■ **Work instruction**
Transcribe only the stretch of lines that opens with the line containing "This screenshot has width=784, height=591." and closes with the last line of the listing, skipping pictures.

=== Begin Enclosure ===

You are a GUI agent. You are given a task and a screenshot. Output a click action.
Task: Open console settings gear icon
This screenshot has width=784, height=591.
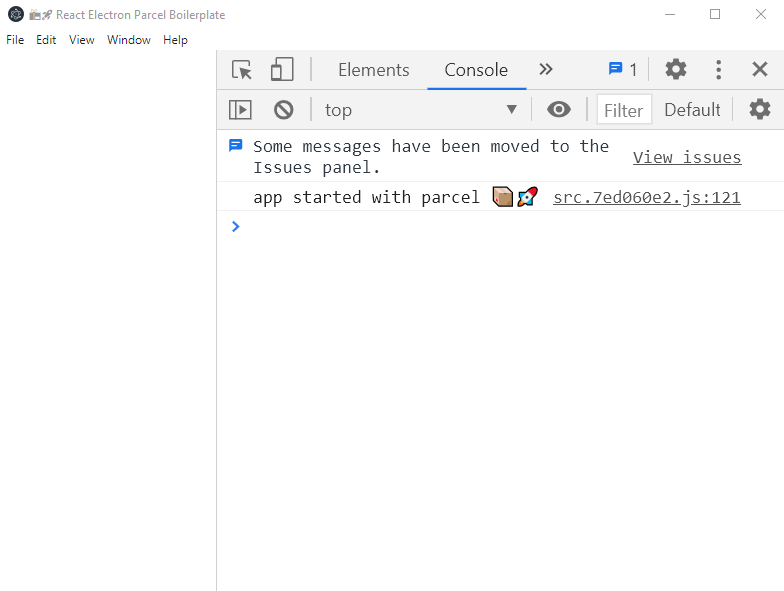[760, 110]
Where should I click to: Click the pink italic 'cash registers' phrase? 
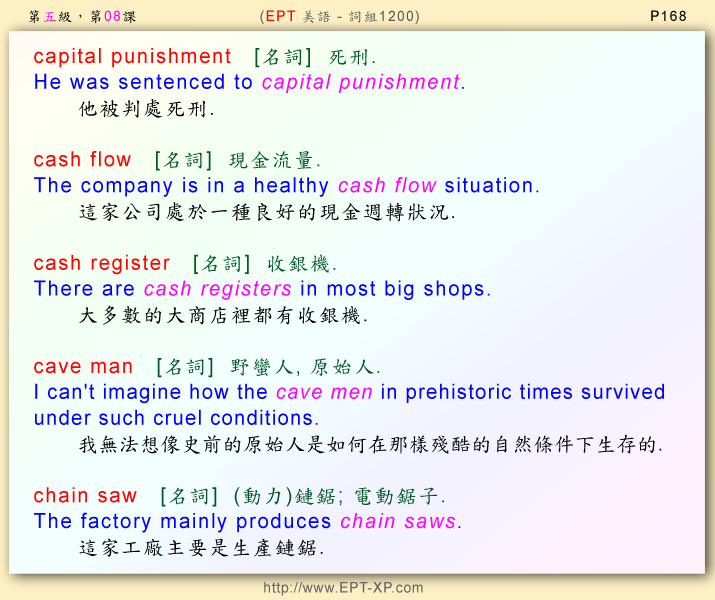pyautogui.click(x=218, y=289)
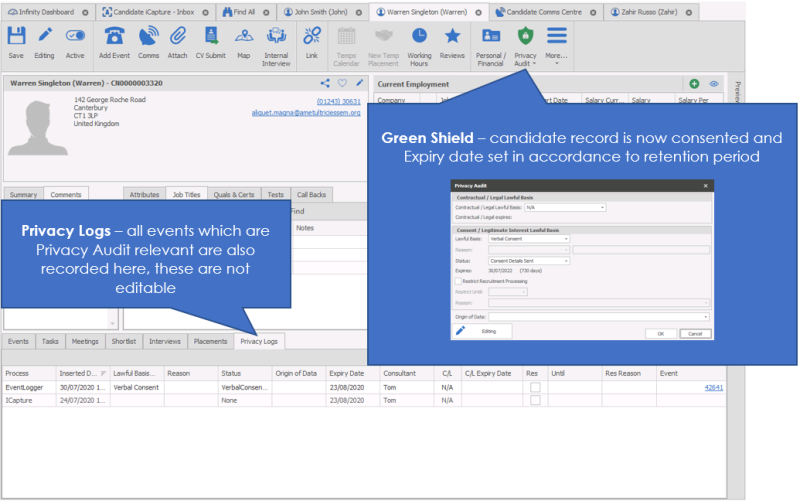Click the CV Submit icon
This screenshot has height=501, width=800.
point(209,37)
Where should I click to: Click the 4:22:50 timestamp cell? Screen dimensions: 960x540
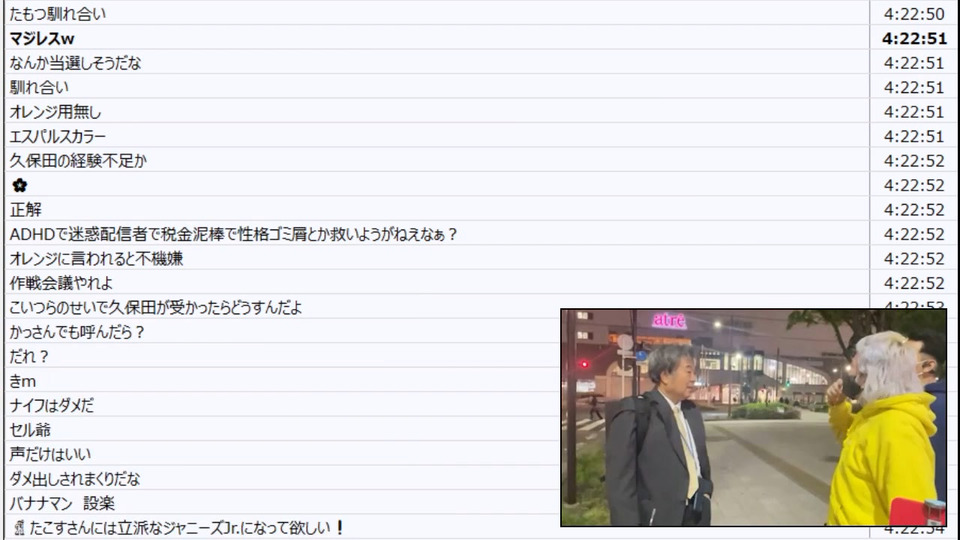pyautogui.click(x=914, y=14)
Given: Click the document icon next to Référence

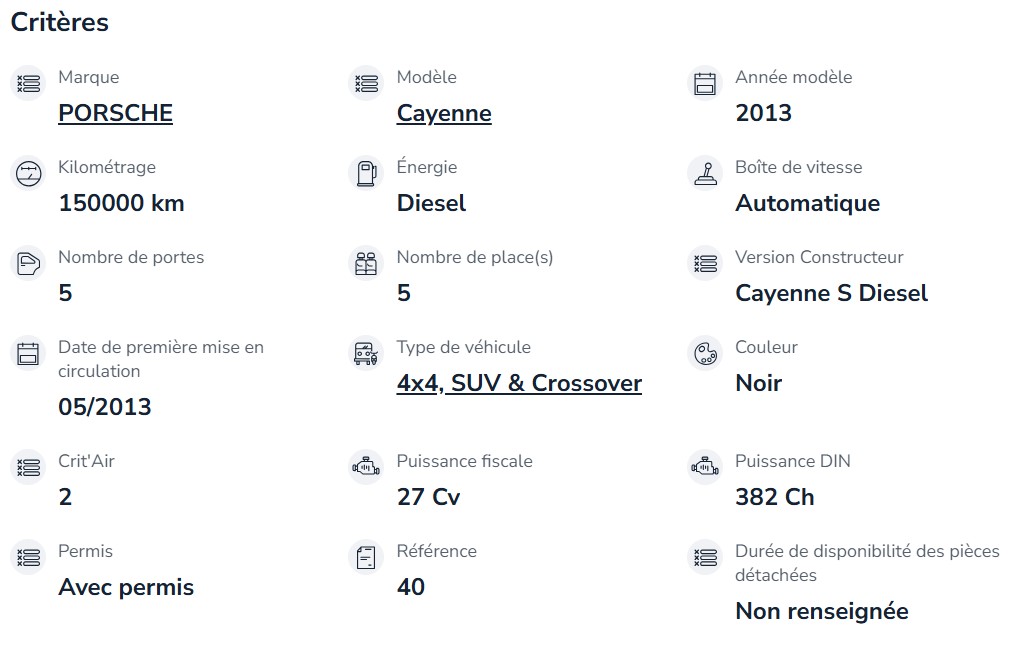Looking at the screenshot, I should (366, 557).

=== End Enclosure ===

■ **Written response**
This screenshot has width=784, height=591.
[760, 110]
Where should I click to: Click the pink italic 'cash registers' phrase? 
pyautogui.click(x=218, y=289)
Click the CV Submit icon
This screenshot has height=501, width=800.
point(209,37)
Where should I click to: Click the 4:22:50 timestamp cell? Screen dimensions: 960x540
pyautogui.click(x=914, y=14)
Given: Click the document icon next to Référence

Looking at the screenshot, I should (366, 557).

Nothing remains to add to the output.